Pressure mounts on RFU over Lancaster future
Pressure continues to mount on England bosses to end the vacuum of uncertainty surrounding head coach Stuart Lancaster's future.
Bath coach Mike Ford has called on the Rugby Football Union (RFU) to reveal their hand and publicly plot their post-World Cup course, to end Lancaster's limbo.
Harlequins full-back Mike Brown claimed "there is no trust now" in the England squad, branding the leaked story of kit man Dave Tennison's share advice as the last straw.
Chief executive Ian Ritchie is due to present the World Cup review panel's findings to the RFU management board on November 17, but Bath boss Ford suggested there should be little delay in confirming Lancaster's situation.
"If Stuart keeps his job and goes back in, there's some issues to address there aren't there?" said Bath head coach Ford.
"The longer they leave everything, nothing positive is going to come out of the England camp.
"Everything's going to be negative the longer it goes on.
"It happened to me in 2011. I said right at the beginning 'don't take your time over this, because it's not nice for families and people involved'.
"Anyone says anything about England now, it's not positive, so there's going to be little things coming out all the time.
"And people twist it to make it more negative than it needs to be."
On Monday the RFU moved to deny reports from Australia that president Jason Leonard had sounded out Michael Cheika over potentially replacing beleaguered boss Lancaster as England's head coach.
Then on Tuesday Harlequins full-back Brown told the Daily Telegraph he can no longer trust his international team-mates after a series of leaked stories following England's dismal World Cup campaign.
England failed to qualify from the World Cup's pool stages, becoming the worst-performing host nation in tournament history.
Former Leeds coach Lancaster has been left to fight for his England future, while the recrimination continues to spread elsewhere.
Kit man Tennison is now under RFU investigation for allegedly urging a host of England players to invest in shares in an oil-drilling company that then plummeted in value.
Brown said he considered that information ending up in the press as cementing his lack of trust among the England squad.
"There has been a story at the weekend which is absolutely ridiculous so the trust has gone now as far as I am concerned," Brown told the Daily Telegraph.
"I don't think anyone was good enough in an England shirt to be piping up saying: 'This was wrong, that was wrong' and that sort of thing.
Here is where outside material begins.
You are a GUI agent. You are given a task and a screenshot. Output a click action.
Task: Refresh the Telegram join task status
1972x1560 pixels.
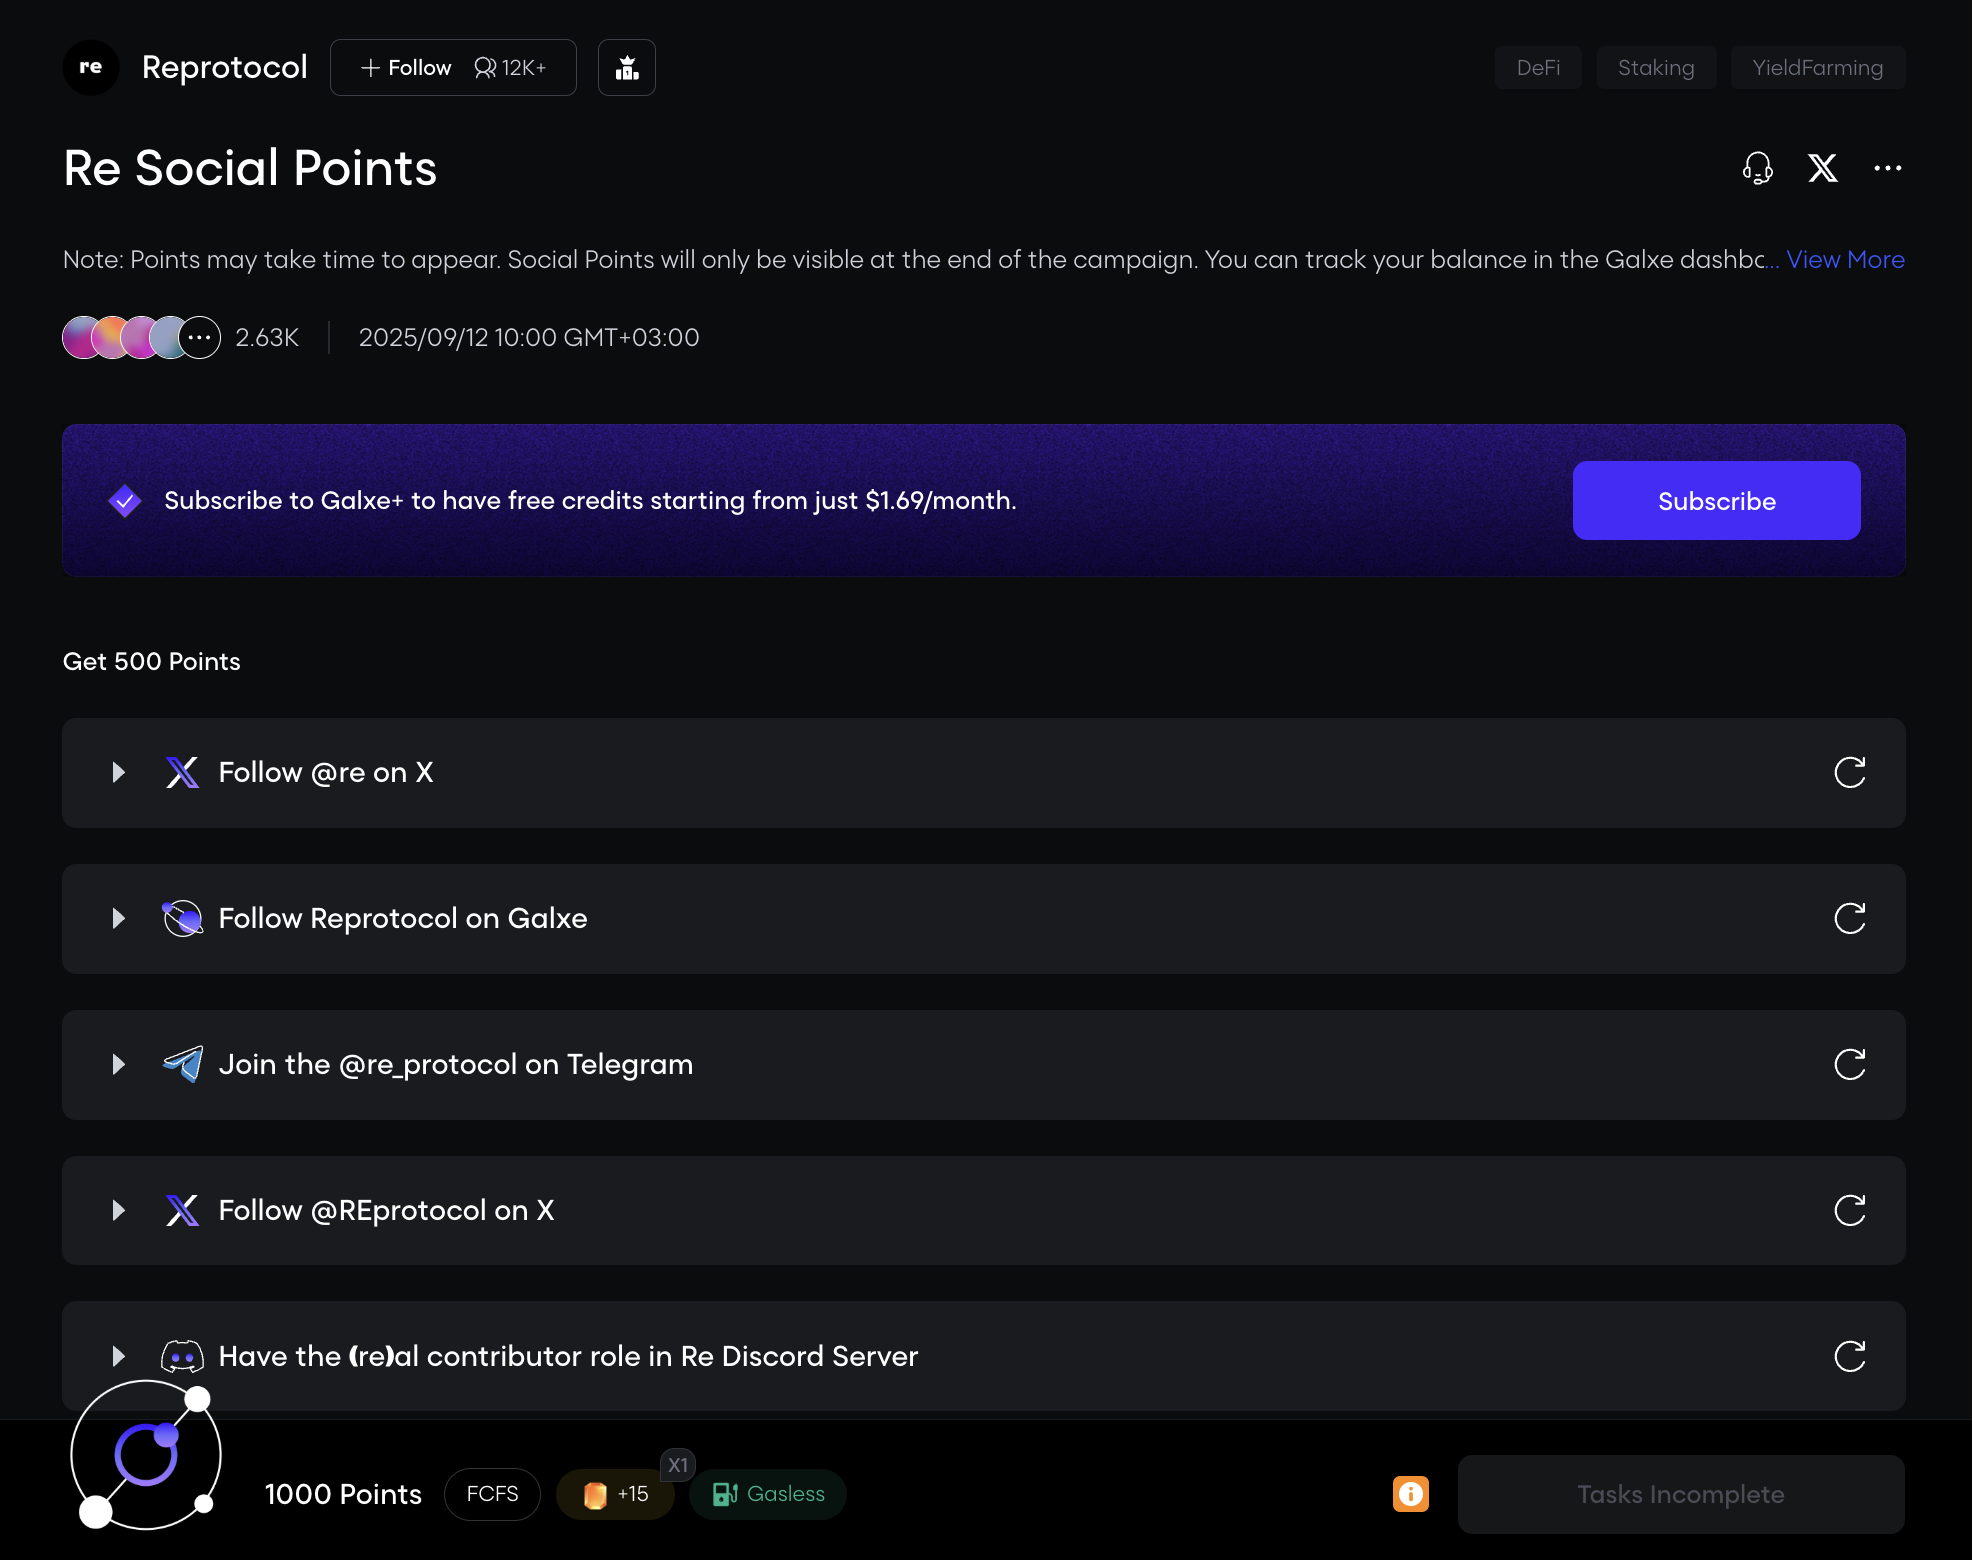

If they are going to say something, I think they should put their name to it.
"That is going to make it even more difficult when we (the England squad) do meet up because I think the trust has been, as you can imagine, completely shot now.
"There is no trust (with England) now, as far as I am concerned. But it will all get sorted out with whoever is in charge or whoever is there. It will get sorted out, to move the team forwards, it always does in team environments."